No objections to the R&R have been filed and the time for doing so has passed. The Court has reviewed the unopposed R&R and, finding no clear error, adopts the R&R pursuant to 28 U.S.C. § 636(b)(1).
IV. Certificate of appealability
Having denied the petition for a writ of habeas corpus, the Court denies a certificate of appealability for all of Petitioner's claims. "The district court must issue or deny a certificate of appealability when it enters a final order adverse to the applicant." Rule 11(a) Gov'g § 2254 Cases in U.S. Dist. Cts. A court must issue a certificate of appealability "only if the applicant has made a substantial showing of the denial of a constitutional right." 28 U.S.C. § 2253(c)(2). This means that a habeas petitioner must demonstrate "that reasonable jurists could debate whether (or, for that matter, agree that) the petition should have been resolved in a different manner or that the issues presented were 'adequate to deserve encouragement to proceed further.'" Slack v. McDaniel, 529 U.S. 473, 484 (2000) (quoting Barefoot v. Estelle, 463 U.S. 880, 893 n.4 (1983)). "This threshold question should be decided without 'full consideration of the factual or legal bases adduced in support of the claims.'" Buck v.
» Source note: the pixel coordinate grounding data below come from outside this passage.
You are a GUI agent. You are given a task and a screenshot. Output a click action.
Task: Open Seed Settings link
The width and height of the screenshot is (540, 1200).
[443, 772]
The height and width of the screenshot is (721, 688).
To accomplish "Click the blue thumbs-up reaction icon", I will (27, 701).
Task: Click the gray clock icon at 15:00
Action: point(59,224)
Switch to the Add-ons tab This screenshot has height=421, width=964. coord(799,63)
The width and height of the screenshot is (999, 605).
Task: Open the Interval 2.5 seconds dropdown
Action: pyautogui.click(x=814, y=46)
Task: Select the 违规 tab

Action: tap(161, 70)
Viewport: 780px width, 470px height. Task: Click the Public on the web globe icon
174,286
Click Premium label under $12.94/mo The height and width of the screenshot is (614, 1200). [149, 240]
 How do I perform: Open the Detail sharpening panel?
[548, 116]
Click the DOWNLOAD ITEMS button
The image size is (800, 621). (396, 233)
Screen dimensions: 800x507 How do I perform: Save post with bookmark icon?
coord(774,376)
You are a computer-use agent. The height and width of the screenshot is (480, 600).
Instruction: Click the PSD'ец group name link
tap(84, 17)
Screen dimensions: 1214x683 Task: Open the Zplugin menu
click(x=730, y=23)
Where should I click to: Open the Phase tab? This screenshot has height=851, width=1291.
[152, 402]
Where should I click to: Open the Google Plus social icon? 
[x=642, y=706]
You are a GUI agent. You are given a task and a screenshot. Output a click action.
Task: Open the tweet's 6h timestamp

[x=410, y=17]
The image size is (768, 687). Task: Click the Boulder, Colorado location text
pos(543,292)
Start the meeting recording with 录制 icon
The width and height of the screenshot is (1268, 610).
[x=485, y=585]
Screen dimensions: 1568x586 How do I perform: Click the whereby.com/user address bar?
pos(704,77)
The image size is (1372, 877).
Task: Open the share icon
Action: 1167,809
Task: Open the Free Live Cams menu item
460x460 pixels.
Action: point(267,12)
Davis, 580 U.S. ---, ---, 137 S. Ct. 759, 773 (2017) (quoting Miller-El v. Cockrell, 537 U.S. 322, 327 (2003)). "Obtaining a certificate of appealability 'does not require a showing that the appeal will succeed,' and "[courts] should not decline the application . . . merely because [they] believe[] the applicant will not demonstrate an entitlement to relief." Welch v. United States, 578 U.S. ---, ---, 136 S. Ct. 1257, 1263-64 (2016) (quoting Miller-El, 537 U.S. at 337). In fact, a certificate of appealability may issue even if "every jurist of reason might agree, after the [certificate of appealability] has been granted and the case has received full consideration, that petitioner will not prevail." Miller-El, 537 U.S. at 327.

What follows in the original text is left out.